We (Indy) are indeed in the race with Boston and NYK. (probably the 3 top candidates) Iverson wants to stay east as its the easiest way to the finals. what (hopefully) gives us an advantage over NY and boston is that they are division rivals, plus the fact that we have a better shot at the playoffs.


----------



## crazyfan (Dec 9, 2005)

Auggie said:


> We (Indy) are indeed in the race with Boston and NYK. (probably the 3 top candidates) Iverson wants to stay east as its the easiest way to the finals. what (hopefully) gives us an advantage over NY and boston is that they are division rivals, plus the fact that we have a better shot at the playoffs.



If O'Neal is not part of the deal if it happens, Iverson would relish the inside-out, 1-2 punch.


----------



## JMES HOME (May 22, 2006)

i dont think iverson would be a good pick for the rockets, and i wouldnt want to give up someone with a bright future like luther head and chucky hayes for someone who is getting old. 

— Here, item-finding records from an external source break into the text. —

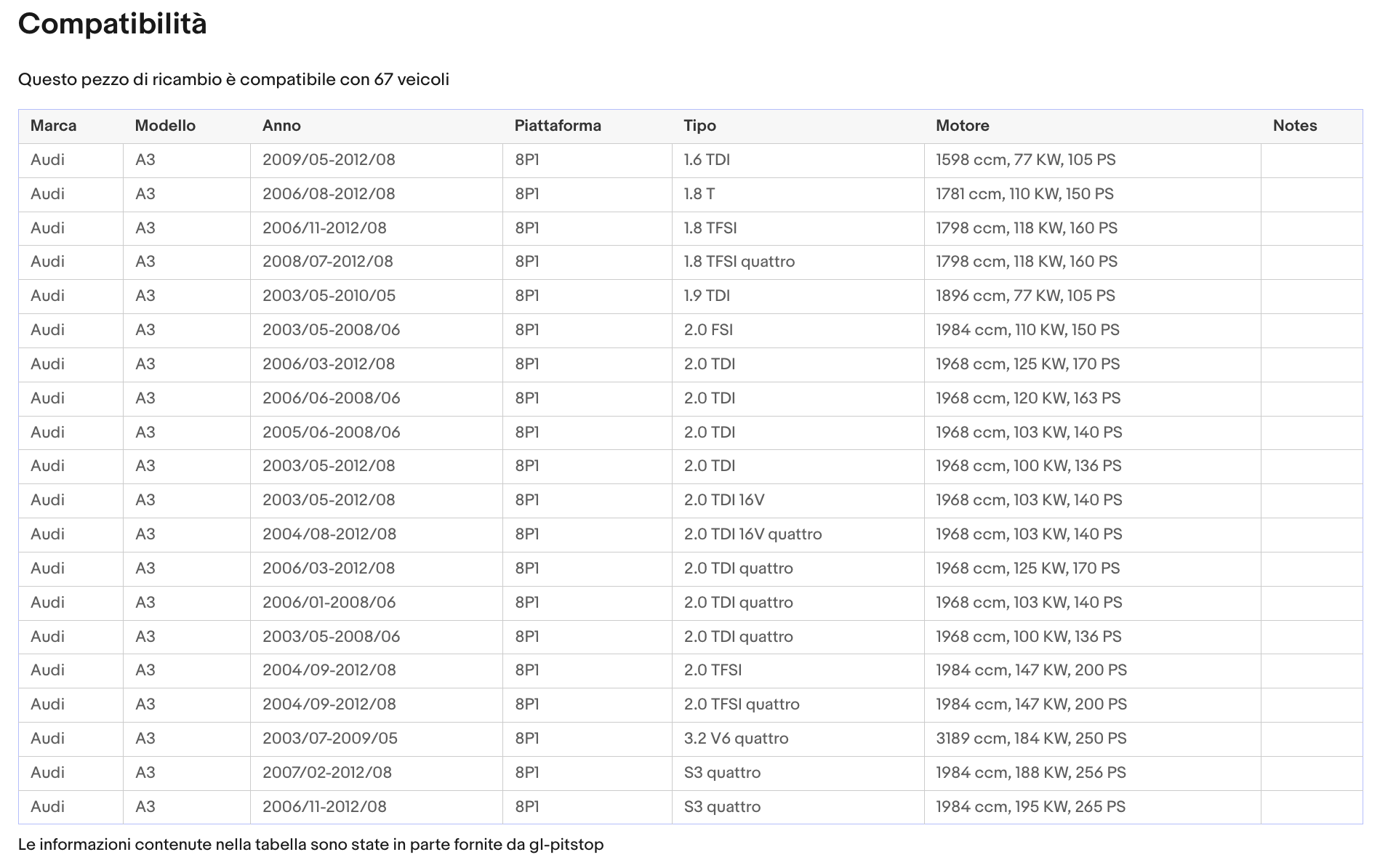
Task: Click the 3189 ccm, 184 KW engine cell
Action: [1030, 739]
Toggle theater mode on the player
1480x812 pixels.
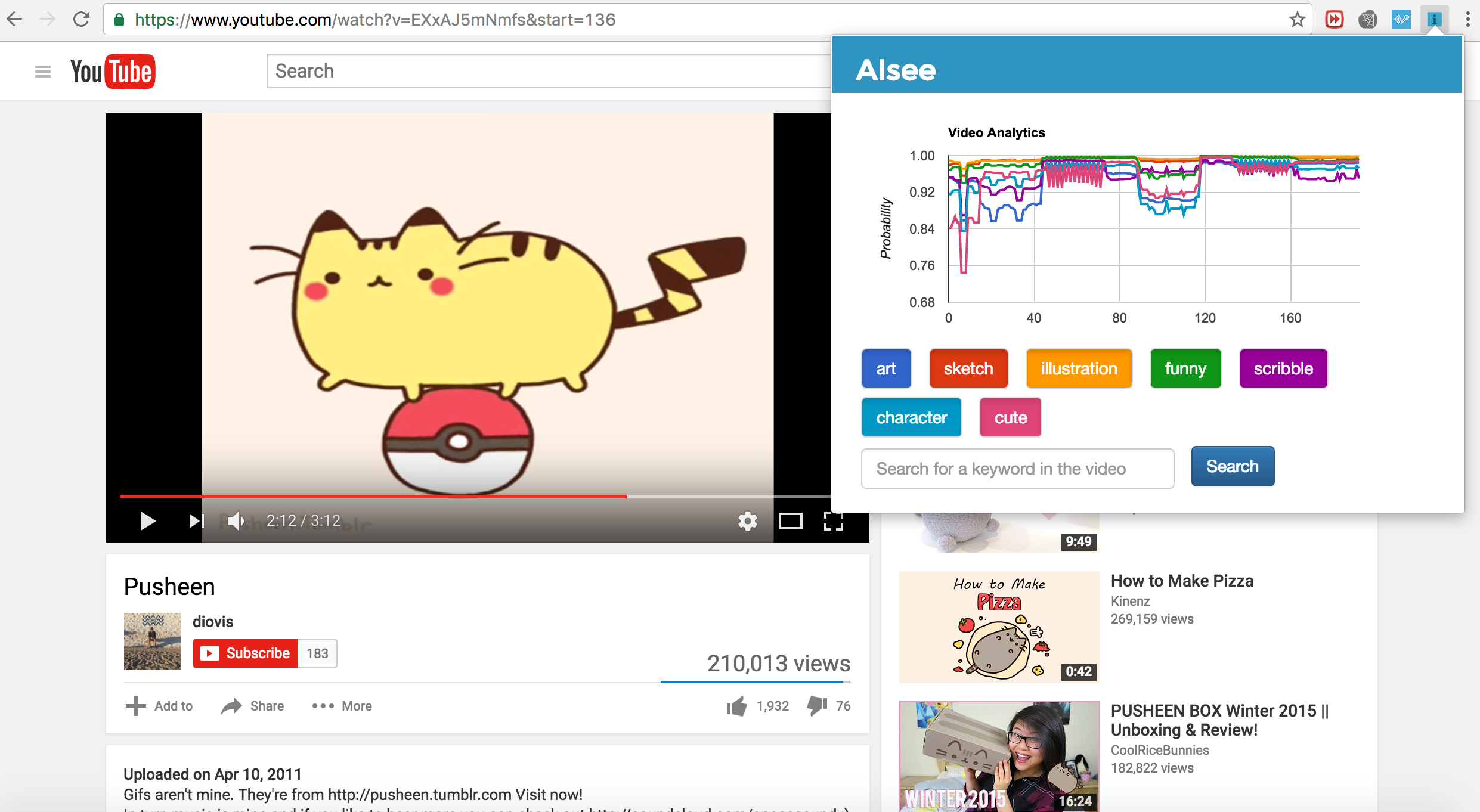790,521
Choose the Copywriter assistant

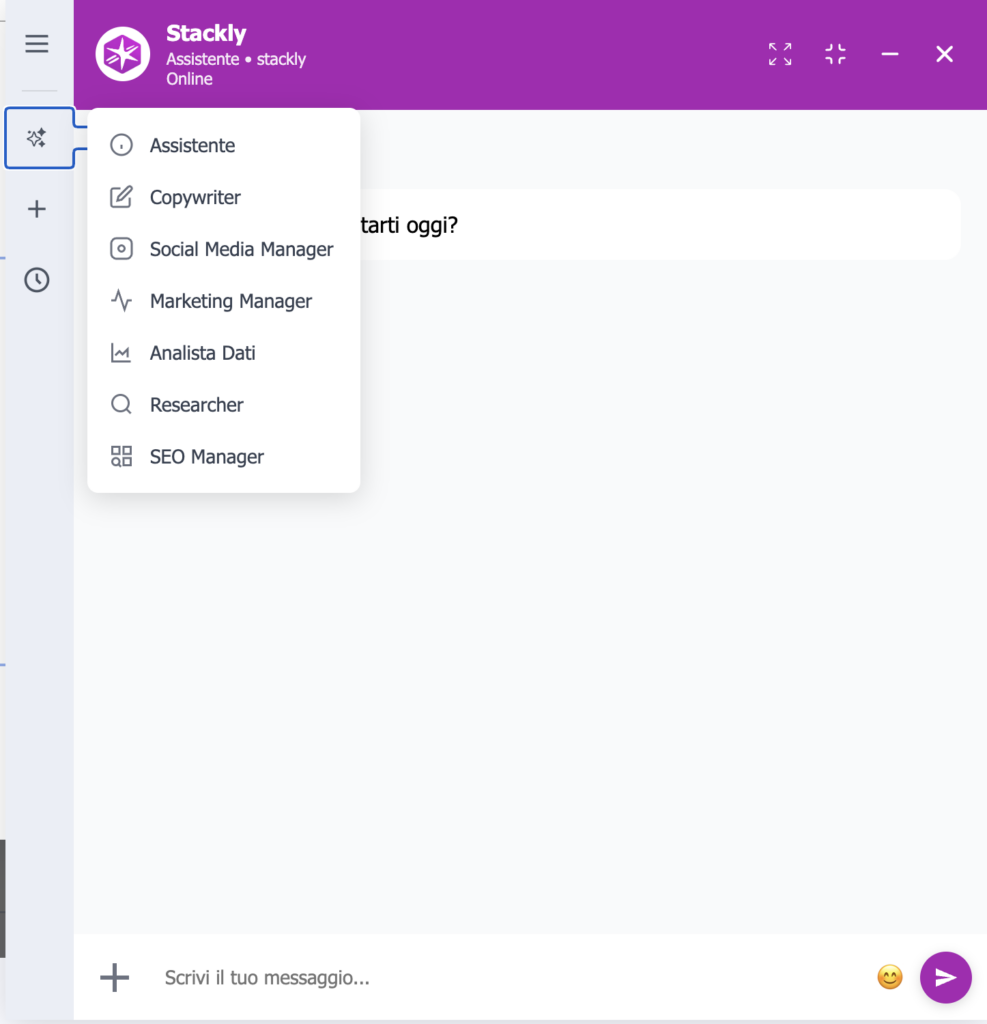[x=223, y=197]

Dont get me wrong iverson is still one of the best players in the league i just dont think its worth giving up some young talent for iverson.

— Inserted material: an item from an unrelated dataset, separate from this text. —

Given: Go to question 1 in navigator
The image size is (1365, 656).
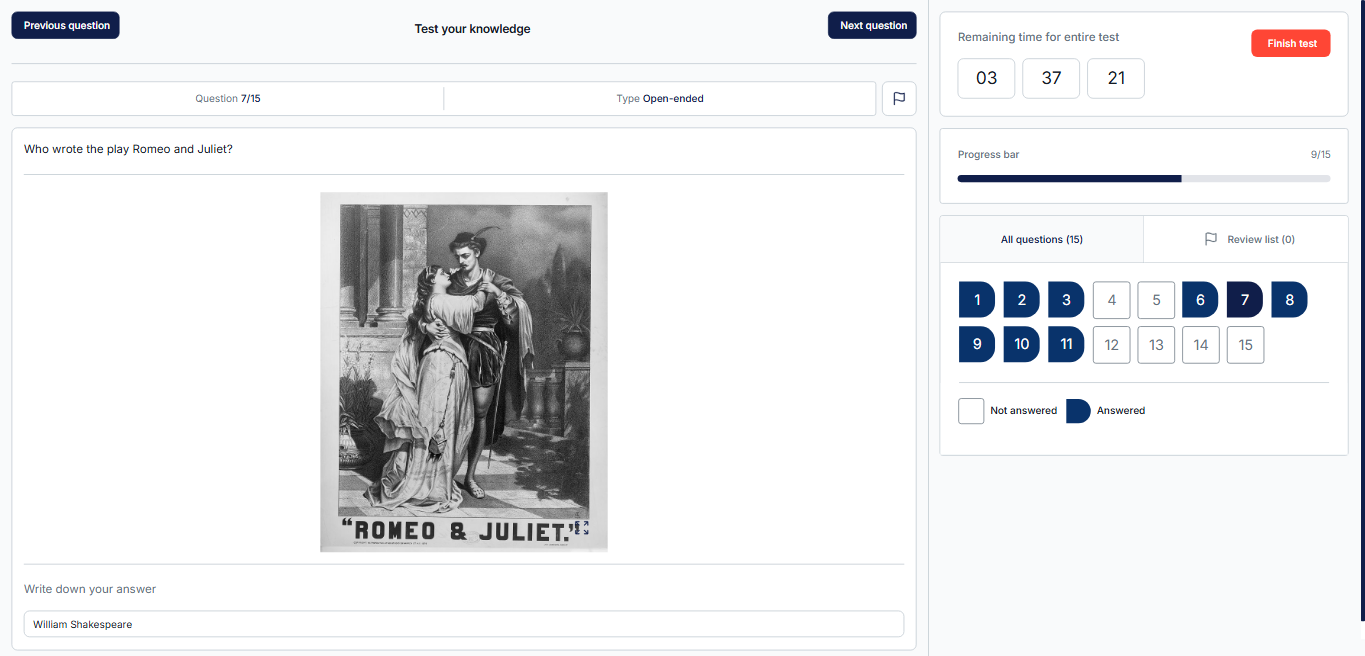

Also if he went too houston yao's and tmac's number will go right down because of this.


----------



## Pimped Out (May 4, 2005)

crazyfan said:


> If O'Neal is not part of the deal if it happens, Iverson would relish the inside-out, 1-2 punch.


i think if you talked to people here, it wouldnt matter. iverson would never pass the ball to JO anyways. he would probably dribble the ball for 23 seconds then pass it to JO and blame JO for the shot clock violation. that or he would just run down the court and jack up a 3 as soon as he got down there.


----------



## HayesFan (Feb 16, 2006)

Hey who has the link to that "practice" video with the counter?


----------